**Job 1**
Can you quote the post about the party phone call from "So last night..." up to and including "want me there."?
**Job 2**
Could you continue the post about the party phone call from where it stops?

**Text shown**
So last night... my daughter calls from the party, and asks what's up. She wants to know if I feel bad sick (we've both were fighting a cold last week) or bad sad. I tell her bad sad, but mainly bad guilty and I'm uncomfortable with the idea that othermom has agreed to my presence there, but no way can she actually want me there.
The kids (all of them, hers and mine) are aware of the dynamic. One of her sons was even NC with me for a year or so when he found out about my relationship with his dad and how much I hurt his mom. I had always been especially close with him, and now he has two little ones that I had adored spending time with.
I'm not surprised that he was extra impacted by my betrayal and his new perspective of me. We still haven't talked, but I did see him in Sept and he hugged me and whispered "I'm sorry it's been so long" I just answered back "it's ok, sweetheart, it's as long as you need it to be..."
That's another conversation I need to initiate.
OBS has been vocal about 'severing' our relationship but makes an effort to spend time with my kids and even BH sometimes. She's an amazing cook and they still have dinner or go out together sometimes.

**Extracted material**
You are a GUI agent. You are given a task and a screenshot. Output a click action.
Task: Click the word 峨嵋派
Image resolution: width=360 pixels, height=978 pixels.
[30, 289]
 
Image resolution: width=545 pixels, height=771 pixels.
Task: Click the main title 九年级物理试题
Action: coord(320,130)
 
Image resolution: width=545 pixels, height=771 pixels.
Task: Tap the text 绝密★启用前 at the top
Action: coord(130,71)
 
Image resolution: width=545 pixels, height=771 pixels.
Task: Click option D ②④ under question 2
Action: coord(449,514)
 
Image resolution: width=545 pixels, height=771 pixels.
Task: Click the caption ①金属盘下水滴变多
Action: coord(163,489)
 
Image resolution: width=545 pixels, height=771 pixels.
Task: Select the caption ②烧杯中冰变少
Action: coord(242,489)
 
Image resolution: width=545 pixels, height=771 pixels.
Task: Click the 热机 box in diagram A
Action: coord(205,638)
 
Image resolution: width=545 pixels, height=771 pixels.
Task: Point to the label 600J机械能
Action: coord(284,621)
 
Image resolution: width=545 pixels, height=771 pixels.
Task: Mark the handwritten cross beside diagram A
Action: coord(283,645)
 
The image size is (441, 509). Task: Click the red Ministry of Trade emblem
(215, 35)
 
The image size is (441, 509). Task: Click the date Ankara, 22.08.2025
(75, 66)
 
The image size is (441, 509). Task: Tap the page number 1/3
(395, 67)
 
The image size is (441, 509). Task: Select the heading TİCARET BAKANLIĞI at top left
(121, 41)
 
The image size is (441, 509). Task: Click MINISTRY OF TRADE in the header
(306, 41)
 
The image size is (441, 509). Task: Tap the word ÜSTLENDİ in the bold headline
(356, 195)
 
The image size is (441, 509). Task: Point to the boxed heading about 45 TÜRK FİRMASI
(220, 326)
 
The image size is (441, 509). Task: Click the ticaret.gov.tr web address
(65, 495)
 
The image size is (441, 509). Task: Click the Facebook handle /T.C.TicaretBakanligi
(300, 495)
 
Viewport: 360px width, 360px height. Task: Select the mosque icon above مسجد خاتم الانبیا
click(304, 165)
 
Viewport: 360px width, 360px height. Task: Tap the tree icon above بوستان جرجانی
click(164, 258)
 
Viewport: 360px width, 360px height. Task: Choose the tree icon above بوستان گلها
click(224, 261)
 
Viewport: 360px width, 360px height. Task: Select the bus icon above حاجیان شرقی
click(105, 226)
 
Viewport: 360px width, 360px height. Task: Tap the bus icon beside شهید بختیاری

**Reply 1**
So last night... my daughter calls from the party, and asks what's up. She wants to know if I feel bad sick (we've both were fighting a cold last week) or bad sad. I tell her bad sad, but mainly bad guilty and I'm uncomfortable with the idea that othermom has agreed to my presence there, but no way can she actually want me there.

**Reply 2**
So, back to the engagement party (I still can hardly believe it!) My daughter tells me that OBS came up to her and said "I thought I saw your mom out the window..." DD tells her that I'm a mess and have to go get cleaned up, she doesn't know for sure if I'm coming back. OBS says "oh! I may have some extra clothes in my car" or something like that.
DD tells me "mom, she didn't say it, but she wants you here. There's been a shift and I feel it." So there's no question now. Othermom has opened the door.
I change clothes and walk back over with BH who's come to fetch me (lol, he arrived with a 'snack' -- this goof is literally carrying meatballs, sauce and all, in his hands, a la the movie Wedding Singer, which makes me cry again, oy)
As soon as I get in the door, OBS comes up to me and wraps her arms around me. She says Im glad you came back. She tells me that I belong there... that I'm a part of this family and I deserve to celebrate too. Im just dying at this point. I want to sob and I'm trying to hold my shit together and not make a scene. (At this fancy, BEAUTIFUL party) I'm making little squeeks and I know I'm snotting and I keep saying thank you and I'm sorry. She pulls back and looks at me and says "Hey. I'm OK, I'm really OK, and I want you to be OK too."
I am just overwhelmed and nod. I take deep breaths and wipe my face, and then... she starts talking! She tells me about the favors for the party and her granddaughter's brilliant idea to put Ring pops in all of the bags, about her trip with her sister in Aug, the gorgeous tattoo she got (didn't see that coming!) I can't even describe the feelings of relief and amazement at this woman.
I'm still super emotional today. When I'm alone I'm just ... crying every time I think of her. I know what Grace feels like and I'm surprised it's so painful.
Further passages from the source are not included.